Source records ▸
########

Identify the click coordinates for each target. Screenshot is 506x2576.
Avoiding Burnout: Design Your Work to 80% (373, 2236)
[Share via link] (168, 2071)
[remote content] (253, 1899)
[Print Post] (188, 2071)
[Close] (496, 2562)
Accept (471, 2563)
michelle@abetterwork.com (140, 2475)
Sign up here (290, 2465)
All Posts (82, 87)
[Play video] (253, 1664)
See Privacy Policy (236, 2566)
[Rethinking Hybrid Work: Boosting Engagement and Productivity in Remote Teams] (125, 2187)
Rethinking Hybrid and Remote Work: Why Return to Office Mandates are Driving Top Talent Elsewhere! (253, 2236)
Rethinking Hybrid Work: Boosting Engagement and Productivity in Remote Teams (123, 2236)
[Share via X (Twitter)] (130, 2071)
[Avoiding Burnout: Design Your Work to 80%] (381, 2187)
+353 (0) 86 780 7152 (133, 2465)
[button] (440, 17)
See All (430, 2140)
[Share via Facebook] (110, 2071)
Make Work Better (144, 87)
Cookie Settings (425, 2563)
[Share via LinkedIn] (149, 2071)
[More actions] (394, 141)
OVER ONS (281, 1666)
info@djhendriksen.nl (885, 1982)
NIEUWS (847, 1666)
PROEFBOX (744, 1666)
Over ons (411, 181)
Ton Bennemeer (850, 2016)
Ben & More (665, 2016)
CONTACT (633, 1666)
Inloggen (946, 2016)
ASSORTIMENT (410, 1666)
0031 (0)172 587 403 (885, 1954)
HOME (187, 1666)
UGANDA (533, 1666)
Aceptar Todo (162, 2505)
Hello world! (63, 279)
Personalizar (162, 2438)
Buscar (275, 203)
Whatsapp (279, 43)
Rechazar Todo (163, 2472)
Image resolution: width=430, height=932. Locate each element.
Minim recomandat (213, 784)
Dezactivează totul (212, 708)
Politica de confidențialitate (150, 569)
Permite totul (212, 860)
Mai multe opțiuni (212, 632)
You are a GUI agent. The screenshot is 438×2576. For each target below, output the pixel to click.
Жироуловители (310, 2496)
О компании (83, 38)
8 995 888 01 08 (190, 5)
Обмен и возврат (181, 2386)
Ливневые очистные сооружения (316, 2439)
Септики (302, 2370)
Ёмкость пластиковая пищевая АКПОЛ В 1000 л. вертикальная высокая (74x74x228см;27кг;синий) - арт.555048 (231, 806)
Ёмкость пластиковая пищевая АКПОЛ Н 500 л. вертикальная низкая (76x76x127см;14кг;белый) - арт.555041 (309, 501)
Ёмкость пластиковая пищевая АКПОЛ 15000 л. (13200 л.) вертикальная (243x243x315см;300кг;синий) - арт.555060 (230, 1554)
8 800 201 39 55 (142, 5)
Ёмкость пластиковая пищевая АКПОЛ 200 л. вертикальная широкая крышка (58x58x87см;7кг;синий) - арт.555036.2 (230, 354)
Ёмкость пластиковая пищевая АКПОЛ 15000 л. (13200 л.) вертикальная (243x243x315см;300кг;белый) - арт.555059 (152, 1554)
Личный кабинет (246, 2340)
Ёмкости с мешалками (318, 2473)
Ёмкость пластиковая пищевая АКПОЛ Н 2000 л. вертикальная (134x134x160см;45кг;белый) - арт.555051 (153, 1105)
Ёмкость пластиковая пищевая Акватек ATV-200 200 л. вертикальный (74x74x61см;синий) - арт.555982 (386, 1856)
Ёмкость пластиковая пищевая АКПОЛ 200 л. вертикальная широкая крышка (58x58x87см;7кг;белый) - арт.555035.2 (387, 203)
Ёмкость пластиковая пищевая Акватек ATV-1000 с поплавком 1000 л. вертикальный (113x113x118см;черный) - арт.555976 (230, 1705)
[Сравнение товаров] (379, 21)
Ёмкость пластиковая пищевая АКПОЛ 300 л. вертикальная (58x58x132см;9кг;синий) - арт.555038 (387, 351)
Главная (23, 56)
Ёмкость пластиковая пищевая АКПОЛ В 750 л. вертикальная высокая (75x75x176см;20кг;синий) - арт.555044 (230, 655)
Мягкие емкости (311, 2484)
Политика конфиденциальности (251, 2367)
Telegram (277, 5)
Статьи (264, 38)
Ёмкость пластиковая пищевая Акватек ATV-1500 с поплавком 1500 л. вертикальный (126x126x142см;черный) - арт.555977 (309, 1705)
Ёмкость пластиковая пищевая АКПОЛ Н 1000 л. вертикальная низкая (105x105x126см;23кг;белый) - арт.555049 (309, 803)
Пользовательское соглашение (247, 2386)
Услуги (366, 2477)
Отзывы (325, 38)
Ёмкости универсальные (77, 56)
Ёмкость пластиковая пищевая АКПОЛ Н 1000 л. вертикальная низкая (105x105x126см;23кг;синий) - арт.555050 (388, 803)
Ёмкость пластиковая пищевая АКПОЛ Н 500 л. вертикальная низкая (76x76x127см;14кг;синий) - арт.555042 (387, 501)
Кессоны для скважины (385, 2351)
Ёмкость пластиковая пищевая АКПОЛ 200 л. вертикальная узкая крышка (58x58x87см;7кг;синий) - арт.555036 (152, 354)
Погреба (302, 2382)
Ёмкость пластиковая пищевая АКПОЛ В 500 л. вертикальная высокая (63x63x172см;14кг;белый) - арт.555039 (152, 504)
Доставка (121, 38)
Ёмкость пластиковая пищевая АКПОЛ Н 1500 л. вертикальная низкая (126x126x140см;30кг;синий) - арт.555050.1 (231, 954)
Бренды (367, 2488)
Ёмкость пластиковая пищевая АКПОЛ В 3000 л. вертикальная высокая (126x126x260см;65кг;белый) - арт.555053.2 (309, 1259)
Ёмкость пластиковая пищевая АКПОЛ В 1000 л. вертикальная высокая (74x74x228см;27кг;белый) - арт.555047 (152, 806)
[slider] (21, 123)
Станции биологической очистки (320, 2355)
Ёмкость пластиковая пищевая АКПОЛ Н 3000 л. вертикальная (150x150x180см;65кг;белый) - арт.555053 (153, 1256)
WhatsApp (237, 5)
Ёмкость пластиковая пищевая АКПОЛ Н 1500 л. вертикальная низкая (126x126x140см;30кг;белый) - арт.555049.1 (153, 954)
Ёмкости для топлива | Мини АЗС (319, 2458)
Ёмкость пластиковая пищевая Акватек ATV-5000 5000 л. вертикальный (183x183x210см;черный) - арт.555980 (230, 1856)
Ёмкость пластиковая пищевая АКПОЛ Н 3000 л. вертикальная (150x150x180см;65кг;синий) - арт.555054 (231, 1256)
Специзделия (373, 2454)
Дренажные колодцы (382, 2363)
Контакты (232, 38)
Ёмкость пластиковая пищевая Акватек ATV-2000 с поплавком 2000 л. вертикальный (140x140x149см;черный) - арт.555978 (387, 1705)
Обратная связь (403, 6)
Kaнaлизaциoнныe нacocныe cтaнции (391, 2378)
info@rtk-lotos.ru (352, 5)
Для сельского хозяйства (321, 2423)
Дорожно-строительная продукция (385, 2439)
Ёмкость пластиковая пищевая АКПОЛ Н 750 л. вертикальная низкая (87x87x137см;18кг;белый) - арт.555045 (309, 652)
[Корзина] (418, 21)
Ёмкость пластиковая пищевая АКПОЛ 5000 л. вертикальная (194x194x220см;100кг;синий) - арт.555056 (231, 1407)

########

Work required ▸
Within the material above, find the lines that contain the word "Teams"; copy them.

Answer box ▸
[Rethinking Hybrid Work: Boosting Engagement and Productivity in Remote Teams] (125, 2187)
Rethinking Hybrid Work: Boosting Engagement and Productivity in Remote Teams (123, 2236)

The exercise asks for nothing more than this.